2 French gentlemen, Adrien Mathis and Edouard Ginnestet were allowed the management of the gambling. European aristocracy gambled fortunes at “biribosso”, a game of chance using numbered counters, said to be the beginnings of roulette. Several early gambling games were originally played here in Bagni di Lucca. The profits from the casino helped with the management of the spas in the area.
It must have been a fun place to be, with poetry, plays and concerts performed by the famous musicians of the day, including Franz Liszt.
The casino closed after WWII, but reopened in 2005 after the renovations, which took 2 years. It was used for a time as the information centre and is now available for exhibitions and private functions.
I love the details on the walls and ceilings. I was here when the restoration work was being done and the patient workers would occasionally let me watch them at work. It inspired me to paint my walls at home. I wish they looked as good as the ones at the casino.
The casino is in Ponte a Serraglio, Via del Casino 66/68. There is parking space at Villa Fiori across the river and you can walk to the casino via the passerella (walking bridge).
As you rightly say, the current Casinò was built in the 1830s; however, the gambling tradition goes in Bagni di Lucca goes back a few centuries. It has been regulated since 1308, when the Repubblica di Lucca ordered it and decided that all profits would go towards continuing a tradition established by Countess Matilda di Canossa. We discussed her in your beautiful post about the Devil’s Bridge. According to the “Gran Contessa”, all pilgrims and poor people coming through the Thermal Baths were to be given a “bagno curativo” and a meal free of charge. After the death of the generous Countess, they continued with the tradition, but this became very expensive and the government did not want to raise taxes. For this reason, they decided to regulate the gambling that was already taking place in the inns and taverns of the region and to use the profits to pay for this charitable work. We should remember that the thermal baths were the only cure available for many illnesses at a time when there were not many other options available.

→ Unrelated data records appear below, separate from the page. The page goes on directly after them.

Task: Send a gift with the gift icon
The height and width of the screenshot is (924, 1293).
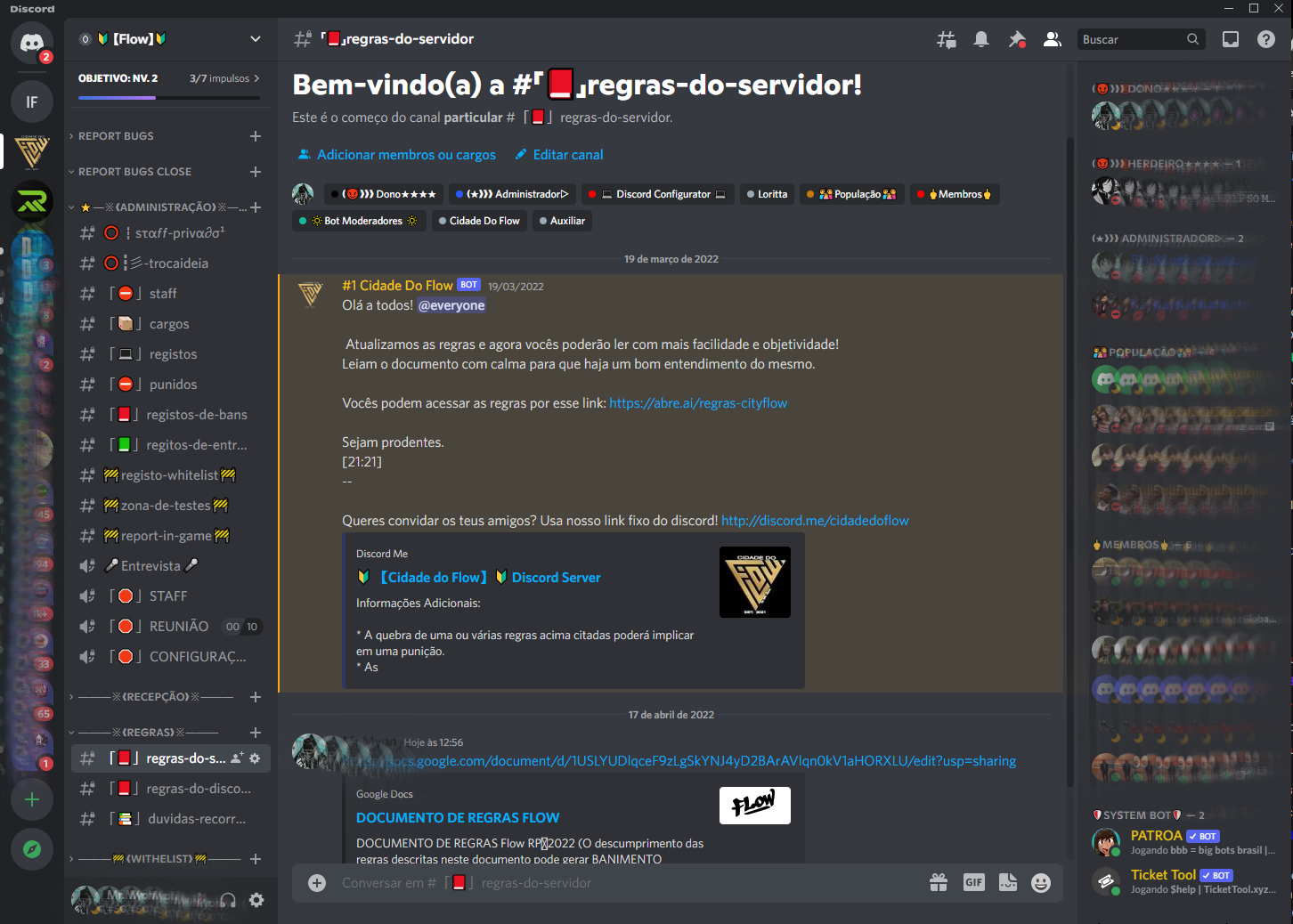Action: pyautogui.click(x=939, y=882)
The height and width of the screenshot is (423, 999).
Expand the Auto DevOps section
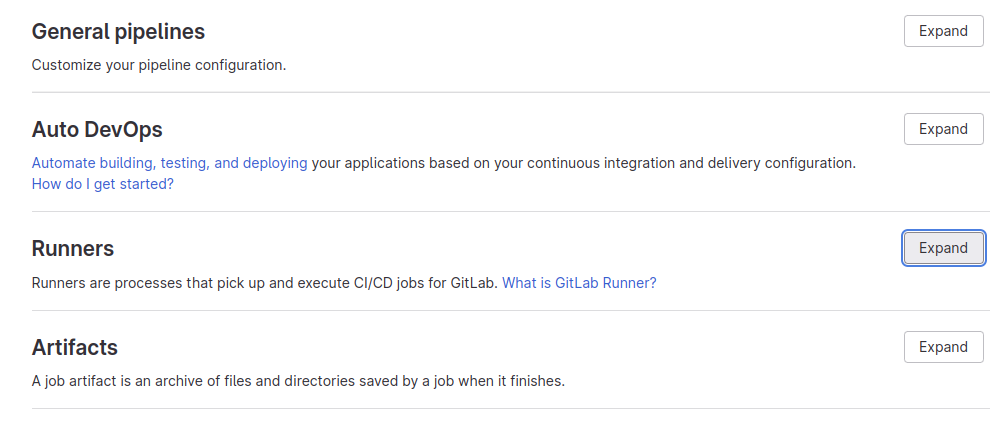click(x=944, y=129)
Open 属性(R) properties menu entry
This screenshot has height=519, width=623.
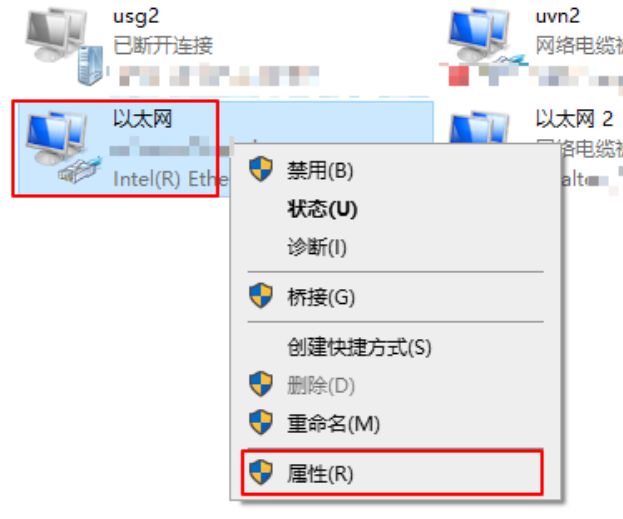[320, 473]
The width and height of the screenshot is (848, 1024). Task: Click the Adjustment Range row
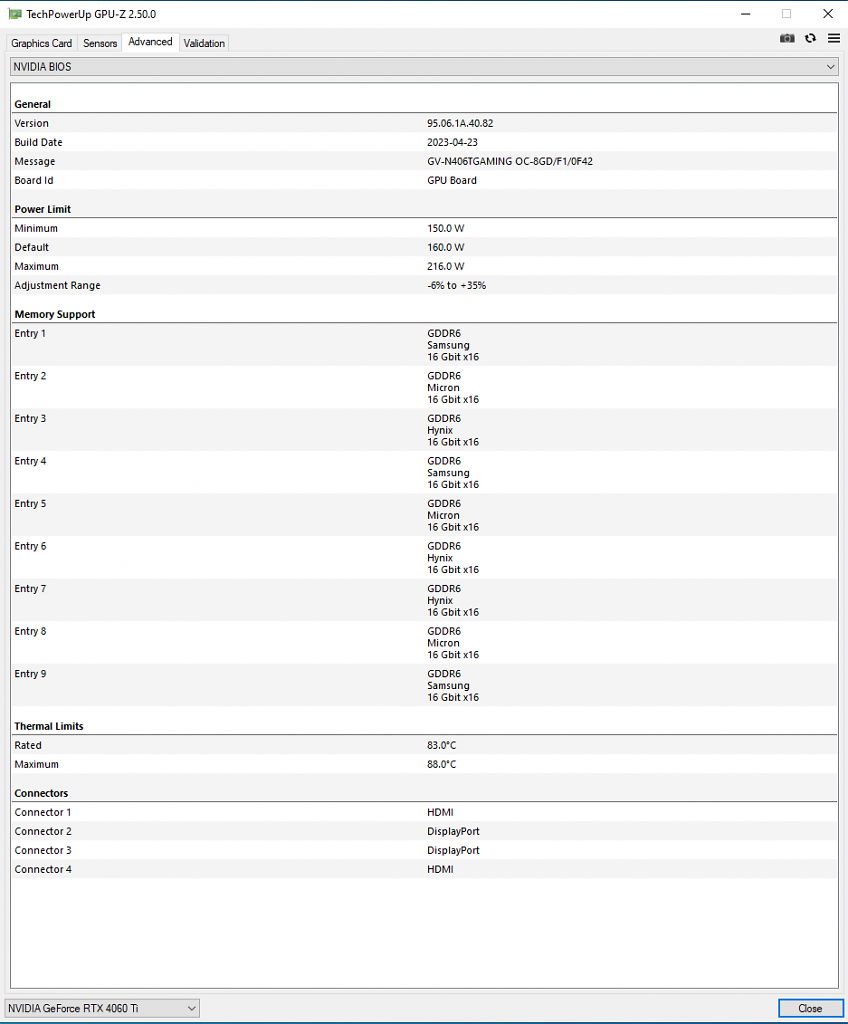[424, 285]
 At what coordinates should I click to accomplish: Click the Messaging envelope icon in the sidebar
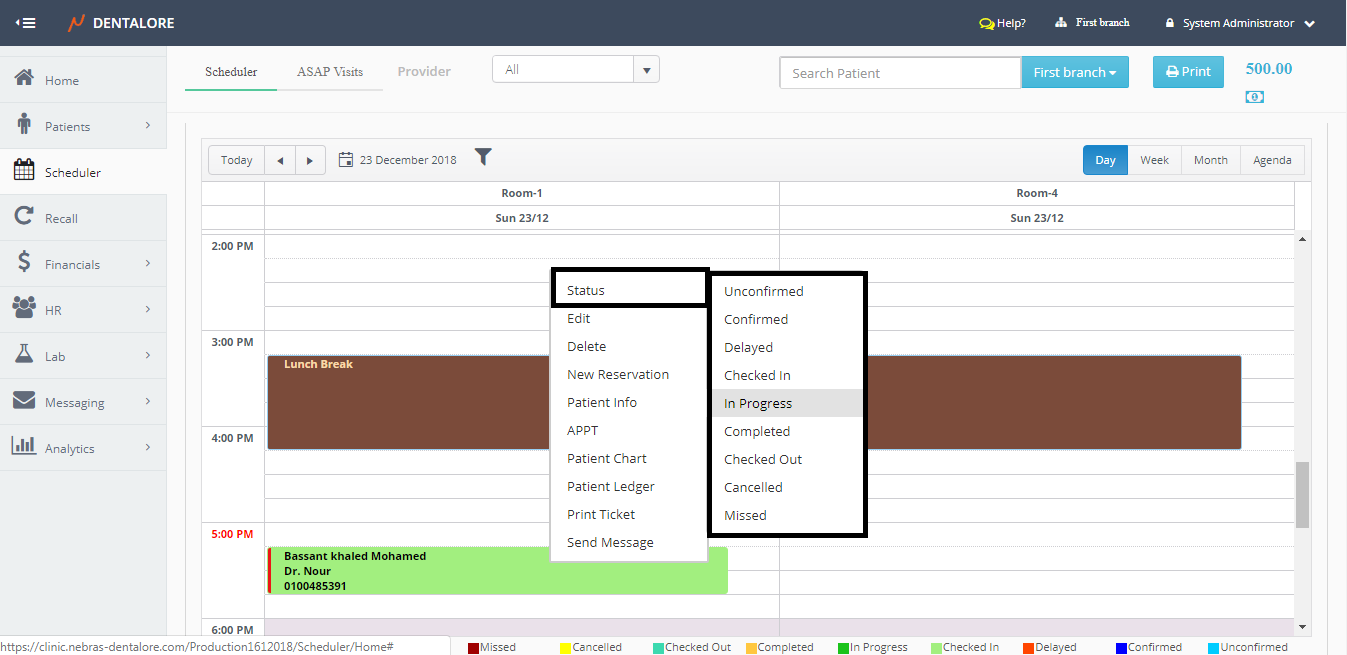pos(24,401)
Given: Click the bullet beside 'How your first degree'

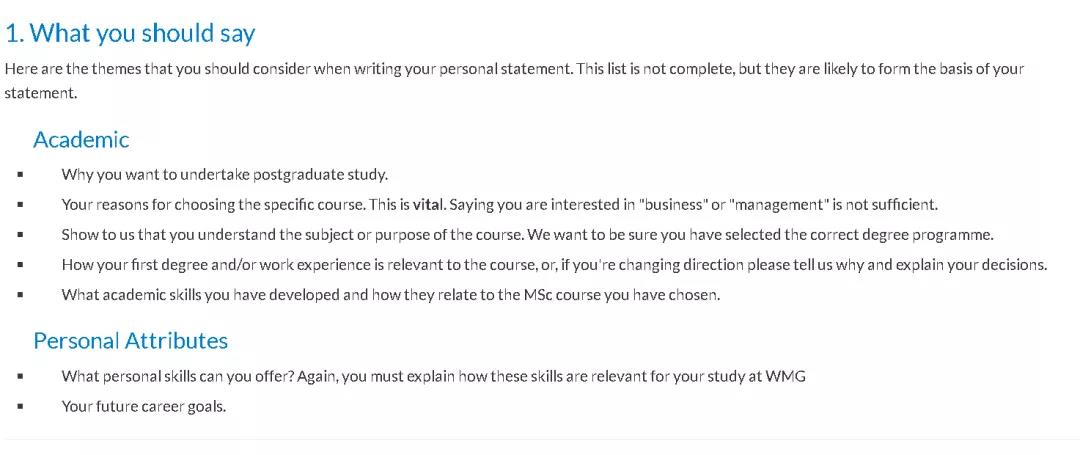Looking at the screenshot, I should click(x=21, y=265).
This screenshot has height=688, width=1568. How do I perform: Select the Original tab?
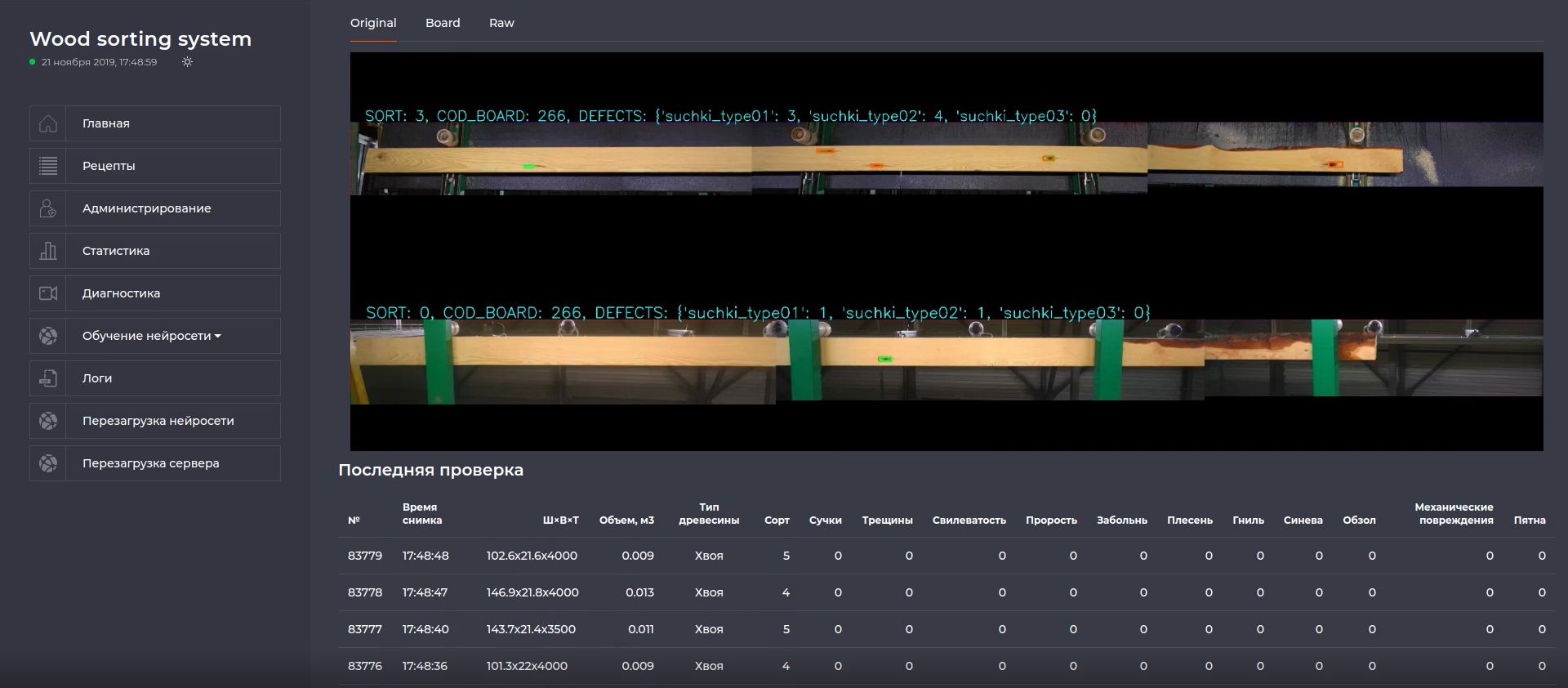(x=373, y=23)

The Casinò is beautiful and worth a visit, although I am not too keen on the coin operated gambling machines.
I love your photos showing all the architectural and decorative detail.
THIS could be my future home too. Love the lily and have the same for my curtain tassels. Kind of a castle already. I’m getting there… 🙂
I love tassels ever since seeing Omar Shariff riding out of a mirage in the desert in Lawrence of Arabia.
Lovely building the local bridge club is indeed lucky to have such a gorgeous place to meet.
They were all having a great time on Sunday.
Great header photo and good luck with the new blog. If it’s anywhere near as successful as your other one, Bagni di Lucca will need to start installing more accommodation – and parking unfortunately!
That would be an excellent result…..perhaps not the car parks.
These are great pictures. Is there anything happening there now, last time we were in town someone mentioned it may start opening for dinner?
The restaurant is open for dinner. I have been there and it is quite good.
The casino is now closed again, only open for events…pity.
What a lovely building…it is wonderful that it was restored.
I can see if from my balcony.
Congratulations on your new blog – Bagni di Lucca is ‘bella’ indeed! You go from strength to strength with your stunning photos and stories. I look forward to reading more personal and historical accounts concerning this beautiful area.
John and I were very pleased to see the casino restored to its former glory, also glad not to see the recent gambling machines before they were installed. Their crass neon lights and annoying jingling detract the historical charm of this building. Would it be better to have the old-fashioned casino machines returned – would this attract people to the authenc atmosphere of this lovely old casino?
I also love the story about Emilio and Alfa in Colle.
It would be wonderful to have the old gambling machines in the casino. We can hope.